__PROBLEM REQUIREMENTS__. Given the listing below, write out exactly the lines starting with the line that has "Click the SUBTOTAL: label" and going on through the line that has "Given: Click the 新規作成 button", both kept.

__DATA PROVIDED__.
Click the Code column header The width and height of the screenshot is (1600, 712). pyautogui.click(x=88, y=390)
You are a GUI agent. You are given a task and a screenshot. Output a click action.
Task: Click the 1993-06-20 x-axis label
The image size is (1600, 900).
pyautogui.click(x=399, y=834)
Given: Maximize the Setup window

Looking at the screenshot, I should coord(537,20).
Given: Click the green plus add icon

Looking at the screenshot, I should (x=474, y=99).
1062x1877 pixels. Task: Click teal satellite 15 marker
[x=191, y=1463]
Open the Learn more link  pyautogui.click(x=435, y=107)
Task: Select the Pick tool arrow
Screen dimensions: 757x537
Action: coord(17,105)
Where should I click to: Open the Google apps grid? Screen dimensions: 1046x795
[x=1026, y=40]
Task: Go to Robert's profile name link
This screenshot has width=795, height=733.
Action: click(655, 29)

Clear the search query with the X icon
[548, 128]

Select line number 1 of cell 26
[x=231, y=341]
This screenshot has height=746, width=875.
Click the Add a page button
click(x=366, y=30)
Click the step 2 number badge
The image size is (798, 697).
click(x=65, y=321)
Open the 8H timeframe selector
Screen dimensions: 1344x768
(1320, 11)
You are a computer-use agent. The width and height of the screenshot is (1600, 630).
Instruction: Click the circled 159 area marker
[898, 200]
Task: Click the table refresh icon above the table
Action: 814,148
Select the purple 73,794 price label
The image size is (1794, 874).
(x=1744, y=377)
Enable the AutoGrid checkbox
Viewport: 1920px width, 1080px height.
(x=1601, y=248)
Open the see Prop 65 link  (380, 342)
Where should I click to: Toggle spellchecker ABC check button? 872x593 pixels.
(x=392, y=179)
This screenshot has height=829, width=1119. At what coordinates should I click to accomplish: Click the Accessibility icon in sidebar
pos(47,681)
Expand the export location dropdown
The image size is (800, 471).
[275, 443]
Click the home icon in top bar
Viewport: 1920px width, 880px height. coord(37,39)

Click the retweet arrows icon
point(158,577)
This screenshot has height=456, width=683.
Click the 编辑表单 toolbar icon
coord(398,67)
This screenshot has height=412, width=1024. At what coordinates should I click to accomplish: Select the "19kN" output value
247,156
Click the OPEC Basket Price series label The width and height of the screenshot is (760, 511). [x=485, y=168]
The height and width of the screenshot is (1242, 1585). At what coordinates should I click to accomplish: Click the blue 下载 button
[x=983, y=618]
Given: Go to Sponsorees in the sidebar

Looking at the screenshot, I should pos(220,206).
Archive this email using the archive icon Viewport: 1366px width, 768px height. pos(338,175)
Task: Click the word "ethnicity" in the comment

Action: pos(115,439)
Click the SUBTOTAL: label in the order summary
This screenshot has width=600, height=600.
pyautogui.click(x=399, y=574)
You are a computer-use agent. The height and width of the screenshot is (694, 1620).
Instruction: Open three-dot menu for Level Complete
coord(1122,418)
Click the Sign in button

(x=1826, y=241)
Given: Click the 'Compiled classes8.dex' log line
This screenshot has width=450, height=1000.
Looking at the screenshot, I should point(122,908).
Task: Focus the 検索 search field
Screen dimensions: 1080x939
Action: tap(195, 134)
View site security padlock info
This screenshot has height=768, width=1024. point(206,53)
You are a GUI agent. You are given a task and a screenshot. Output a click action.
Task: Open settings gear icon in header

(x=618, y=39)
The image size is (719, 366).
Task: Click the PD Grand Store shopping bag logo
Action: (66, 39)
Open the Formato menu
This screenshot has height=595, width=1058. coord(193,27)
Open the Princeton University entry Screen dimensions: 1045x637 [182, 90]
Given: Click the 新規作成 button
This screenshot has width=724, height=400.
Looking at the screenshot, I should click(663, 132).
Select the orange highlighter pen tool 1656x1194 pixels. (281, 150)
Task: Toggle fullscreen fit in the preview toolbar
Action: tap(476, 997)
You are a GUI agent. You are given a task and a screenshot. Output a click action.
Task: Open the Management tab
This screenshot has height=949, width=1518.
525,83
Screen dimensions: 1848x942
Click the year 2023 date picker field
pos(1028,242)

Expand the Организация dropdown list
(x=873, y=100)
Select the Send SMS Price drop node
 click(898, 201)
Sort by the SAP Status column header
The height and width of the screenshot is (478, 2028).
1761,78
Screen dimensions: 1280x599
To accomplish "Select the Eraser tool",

__SOLUTION TO THE EXERCISE__.
Click the SUBTOTAL: label in the order summary
This screenshot has width=600, height=600.
pyautogui.click(x=399, y=574)
You are a computer-use agent. The height and width of the screenshot is (694, 1620).
Instruction: Open three-dot menu for Level Complete
coord(1122,418)
Click the Sign in button

(x=1826, y=241)
Given: Click the 'Compiled classes8.dex' log line
This screenshot has width=450, height=1000.
Looking at the screenshot, I should point(122,908).
Task: Focus the 検索 search field
Screen dimensions: 1080x939
Action: tap(195, 134)
View site security padlock info
This screenshot has height=768, width=1024. point(206,53)
You are a GUI agent. You are given a task and a screenshot. Output a click action.
Task: Open settings gear icon in header

(x=618, y=39)
The image size is (719, 366).
Task: Click the PD Grand Store shopping bag logo
Action: (66, 39)
Open the Formato menu
This screenshot has height=595, width=1058. coord(193,27)
Open the Princeton University entry Screen dimensions: 1045x637 [182, 90]
Given: Click the 新規作成 button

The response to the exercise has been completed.